After a second, her Auntie’s hand covered hers. “Oh, Char Char. It’s all gone so bad, so quickly. Henry and David just slid right through college, and now they’re saying that you shouldn’t even think of law or pharmacy school. What’s next? Medicine?”

“Before that,” Charlotte pointed out, “Doesn’t there have to be a world? It’s one thing that most law school grads can’t get jobs any more. It’s another that Takofanes is getting ready to put out the Sun.”

“Emily says that you’re just wasting time.”

“Emily is wrong! We’ve got our best lead yet on the location of Auralia –the sword that’s stopped Takofanes twice before!”

“Auralia is on the Old World?”

“Maybe,” Charlotte admitted.

“But you didn’t go there looking for it.”

“No, but we did go there because those blue warriors have been getting into the mix.

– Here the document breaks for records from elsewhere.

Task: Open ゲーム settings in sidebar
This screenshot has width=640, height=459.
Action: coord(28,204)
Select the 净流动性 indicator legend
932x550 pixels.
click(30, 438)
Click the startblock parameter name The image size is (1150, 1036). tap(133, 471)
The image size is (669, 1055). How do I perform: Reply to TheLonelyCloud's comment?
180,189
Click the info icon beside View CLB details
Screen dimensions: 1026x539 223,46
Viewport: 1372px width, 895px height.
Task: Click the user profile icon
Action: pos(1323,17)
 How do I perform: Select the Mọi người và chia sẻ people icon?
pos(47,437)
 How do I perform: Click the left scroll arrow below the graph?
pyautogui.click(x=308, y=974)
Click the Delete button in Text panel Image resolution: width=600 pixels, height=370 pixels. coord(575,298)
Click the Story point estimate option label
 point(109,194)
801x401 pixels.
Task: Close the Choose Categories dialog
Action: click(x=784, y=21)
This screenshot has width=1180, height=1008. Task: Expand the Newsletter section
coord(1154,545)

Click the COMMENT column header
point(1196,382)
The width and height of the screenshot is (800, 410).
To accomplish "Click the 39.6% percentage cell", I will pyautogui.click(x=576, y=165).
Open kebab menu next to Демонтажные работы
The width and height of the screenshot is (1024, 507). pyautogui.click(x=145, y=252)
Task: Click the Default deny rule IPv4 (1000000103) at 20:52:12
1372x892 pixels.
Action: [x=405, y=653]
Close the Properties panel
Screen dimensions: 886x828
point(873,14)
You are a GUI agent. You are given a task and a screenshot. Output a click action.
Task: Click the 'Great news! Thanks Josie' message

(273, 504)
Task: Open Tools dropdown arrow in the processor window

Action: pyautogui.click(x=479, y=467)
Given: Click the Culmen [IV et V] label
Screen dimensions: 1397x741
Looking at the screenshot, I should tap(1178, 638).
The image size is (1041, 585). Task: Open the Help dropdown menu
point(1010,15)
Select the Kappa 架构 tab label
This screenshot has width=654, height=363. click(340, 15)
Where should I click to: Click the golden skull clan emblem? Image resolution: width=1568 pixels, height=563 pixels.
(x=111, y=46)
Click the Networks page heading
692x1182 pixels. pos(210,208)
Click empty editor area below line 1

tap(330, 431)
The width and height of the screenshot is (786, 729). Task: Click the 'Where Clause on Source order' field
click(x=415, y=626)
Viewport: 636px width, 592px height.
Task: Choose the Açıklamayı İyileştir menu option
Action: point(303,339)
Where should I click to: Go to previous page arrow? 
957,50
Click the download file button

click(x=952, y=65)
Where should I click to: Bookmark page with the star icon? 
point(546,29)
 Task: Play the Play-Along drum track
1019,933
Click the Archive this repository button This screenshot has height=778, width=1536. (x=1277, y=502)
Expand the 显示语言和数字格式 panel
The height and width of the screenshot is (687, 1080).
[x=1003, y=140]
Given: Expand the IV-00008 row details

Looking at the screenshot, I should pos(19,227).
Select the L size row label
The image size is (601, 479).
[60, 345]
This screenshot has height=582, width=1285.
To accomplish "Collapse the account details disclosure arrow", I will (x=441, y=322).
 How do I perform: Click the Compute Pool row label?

Today was not the first time, let me remind you.”

“Yes. There was that night when they interrupted you and Scout in your investigations.” The hand that wrapped Charlotte’s tightened so that Charlotte could feel its warmth, and she could have sworn that the crinkles around her Auntie’s eyes were smiling. 

Charlotte blushed and blushed until not a part of her was not aflame with tell-tale fire, and as she jumped up to run to the living room and the piano, she could have sworn she heard her Uncle’s laugh, quiet and soft and pleased, coming from somewhere in the house.